I was in two minds when picking up this book to read. First, I read a large number of health books per year so I’m up to speed with the approaches that are outlined in this book. Second, I am far from being obese, therefore I wasn’t sure whether I would get anything actionable out of the book. The reason I did pick this book up was due to reading Fung’s other book on intermittent fasting which I enjoyed.
From the onset, this book is worth the read. Fung introduces the various concepts of what makes up obesity and why we as a society are in an epidemic. He outlines the history and I liked the approach he took in explaining each concept, hormone and medical condition (backed up with facts, studies and experiments). A lot of books in this realm can sometimes be a little technical in detail however this one was easy to read.
The most important point brought out in this book is the difference between carbohydrates (incl. sugars) and calories. What’s quite fascinating is how the health industry has focused primarily on correlation and not causation. For example, Mississippi has the highest level of poverty in the USA yet also has the highest level of obesity? The correlation between diabetes and carbohydrates; not the cause which is insulin resistance. The biggest problem is that we look at correlation of obesity and associated diseases and take action by saying here is a pill to fix it.

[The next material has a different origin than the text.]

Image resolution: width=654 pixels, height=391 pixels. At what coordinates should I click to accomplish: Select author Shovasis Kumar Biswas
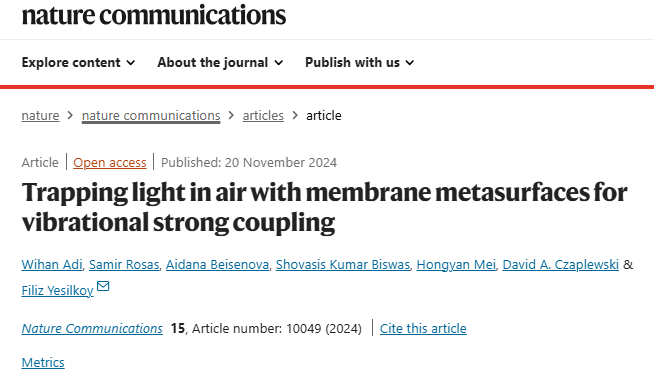(343, 265)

The Obesity Code explains the background, history, current state of the health industry along with breaking down the complexities of how to fight back. Definitely worth a read for those interested in being healthier!

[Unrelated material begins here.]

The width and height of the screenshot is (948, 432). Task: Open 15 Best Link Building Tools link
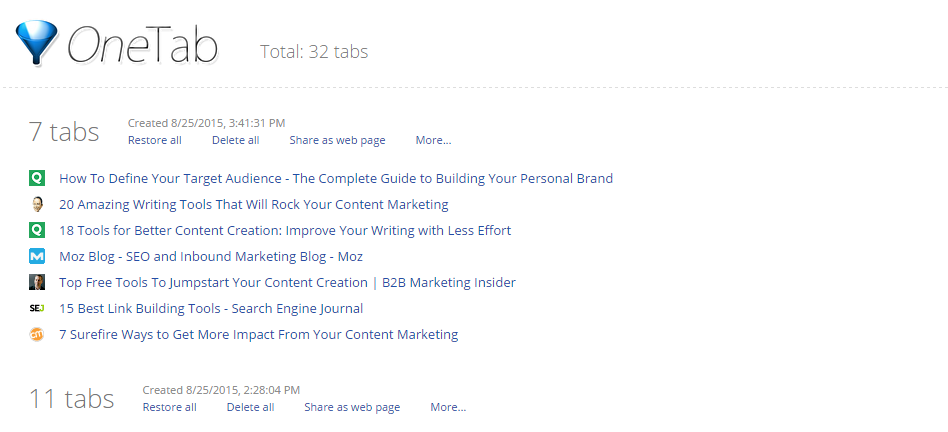pos(211,308)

Three key takeaways from the book:
1. Insulin causes weight gain. I have never read it quite this way, however, this concept is continually emphasised throughout the book. Simply put, the more insulin your body produces the more likely you are to store fat. Or said differently again, obesity is a hormonal disorder not a caloric disorder.
2. The record in the longest fast was for 382 by a man who never suffered from low blood sugar levels. Quite remarkable!
3. A male marathon runner typically has between 5 – 11% body fat. The amount of fat is enough for the runner to survive for a month without eating.